I turn now to the commitment that the noble Lord, Lord Warner, sought from me about whether we would commit to a review within two years. As I have already said, I am keen that we immediately start to consult with all those bodies concerned, and more widely—indeed, with everyone that noble Lords can think of—and explore the landscape after a no-deal exit, and also to look at what happens in other events, to make progress on the issues that concern them. As part of those discussions, I am very happy to talk about the timing and scope of any review of the SPC term. The Government have said that they will review the data and market exclusivity arrangements within two years of a no-deal exit—should there be such an exit, and again we have made it clear that we neither expect nor want a no-deal exit—in order to make sure that we remain competitive. I am sure that we can discuss with stakeholders how any review of SPCs would fit in with that work.
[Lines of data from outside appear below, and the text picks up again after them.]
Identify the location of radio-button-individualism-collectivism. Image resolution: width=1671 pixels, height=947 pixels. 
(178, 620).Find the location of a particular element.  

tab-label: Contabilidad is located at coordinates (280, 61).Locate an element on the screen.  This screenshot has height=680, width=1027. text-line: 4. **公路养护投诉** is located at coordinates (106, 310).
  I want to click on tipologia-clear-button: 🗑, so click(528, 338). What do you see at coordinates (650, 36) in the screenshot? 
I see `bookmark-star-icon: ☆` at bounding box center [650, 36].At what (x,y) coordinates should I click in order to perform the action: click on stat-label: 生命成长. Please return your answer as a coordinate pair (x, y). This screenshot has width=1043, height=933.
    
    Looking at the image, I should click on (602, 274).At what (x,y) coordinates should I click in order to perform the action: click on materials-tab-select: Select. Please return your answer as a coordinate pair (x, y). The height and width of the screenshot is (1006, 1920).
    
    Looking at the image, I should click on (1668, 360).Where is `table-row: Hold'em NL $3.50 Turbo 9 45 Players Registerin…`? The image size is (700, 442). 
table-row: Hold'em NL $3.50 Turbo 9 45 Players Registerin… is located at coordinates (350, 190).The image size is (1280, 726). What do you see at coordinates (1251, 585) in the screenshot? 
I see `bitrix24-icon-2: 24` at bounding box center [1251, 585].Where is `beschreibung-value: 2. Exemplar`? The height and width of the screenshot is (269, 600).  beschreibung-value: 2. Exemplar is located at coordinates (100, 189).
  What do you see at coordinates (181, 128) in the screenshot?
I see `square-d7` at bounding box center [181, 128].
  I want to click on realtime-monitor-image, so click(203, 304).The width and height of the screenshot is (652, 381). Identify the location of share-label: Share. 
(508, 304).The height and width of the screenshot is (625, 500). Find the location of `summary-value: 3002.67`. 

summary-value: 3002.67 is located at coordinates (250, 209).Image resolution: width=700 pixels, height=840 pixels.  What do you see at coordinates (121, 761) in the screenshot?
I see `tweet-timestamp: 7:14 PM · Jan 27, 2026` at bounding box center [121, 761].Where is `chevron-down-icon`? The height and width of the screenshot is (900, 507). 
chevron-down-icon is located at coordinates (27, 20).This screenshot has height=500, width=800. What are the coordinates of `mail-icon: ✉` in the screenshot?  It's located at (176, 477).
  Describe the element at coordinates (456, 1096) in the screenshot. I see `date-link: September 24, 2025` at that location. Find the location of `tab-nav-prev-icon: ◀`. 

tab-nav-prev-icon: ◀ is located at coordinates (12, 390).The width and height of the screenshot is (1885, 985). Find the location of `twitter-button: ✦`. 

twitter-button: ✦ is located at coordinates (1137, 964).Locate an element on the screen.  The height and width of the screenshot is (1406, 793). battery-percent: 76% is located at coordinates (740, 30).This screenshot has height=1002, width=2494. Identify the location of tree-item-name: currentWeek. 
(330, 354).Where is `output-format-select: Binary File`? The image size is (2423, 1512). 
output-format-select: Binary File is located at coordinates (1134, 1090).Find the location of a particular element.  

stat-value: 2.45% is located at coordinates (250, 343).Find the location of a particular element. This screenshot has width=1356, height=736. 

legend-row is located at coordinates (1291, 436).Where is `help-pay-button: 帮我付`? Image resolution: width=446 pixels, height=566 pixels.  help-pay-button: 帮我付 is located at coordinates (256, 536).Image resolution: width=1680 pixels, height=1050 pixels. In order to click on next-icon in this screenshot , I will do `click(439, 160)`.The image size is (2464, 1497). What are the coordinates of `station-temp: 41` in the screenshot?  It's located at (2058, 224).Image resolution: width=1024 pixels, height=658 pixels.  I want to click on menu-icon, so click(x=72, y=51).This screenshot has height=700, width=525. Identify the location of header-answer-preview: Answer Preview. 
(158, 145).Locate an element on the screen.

The noble Lord, Lord Clement-Jones, asked about unified patent court judgments in the UK. I can tell him that the UPC is an international court and is not part of the UK judicial system. Its judgments are therefore not binding but can be considered, as is the case with any other foreign judgments. That is obviously a matter for the courts.
The noble Lord, Lord Stevenson, also asked about the unified patent court. I can tell him that the unified patent court and the new British patent will commence shortly after Germany ratifies the UPC agreement, although obviously we have no control over what goes on in Germany. Germany’s ratification is currently on hold pending the outcome of a complaint against the UPC to its constitutional court. Finally, I can tell the noble Lord that the London building is indeed ready.
My Lords, how can it be a unified patent unless there is unified set of jurisprudence to cover it?
My Lords, as I have said, these are matters which the UK courts can take into consideration. However, the judgments of international courts are not binding on them. I think that I have answered all the questions and I beg to move.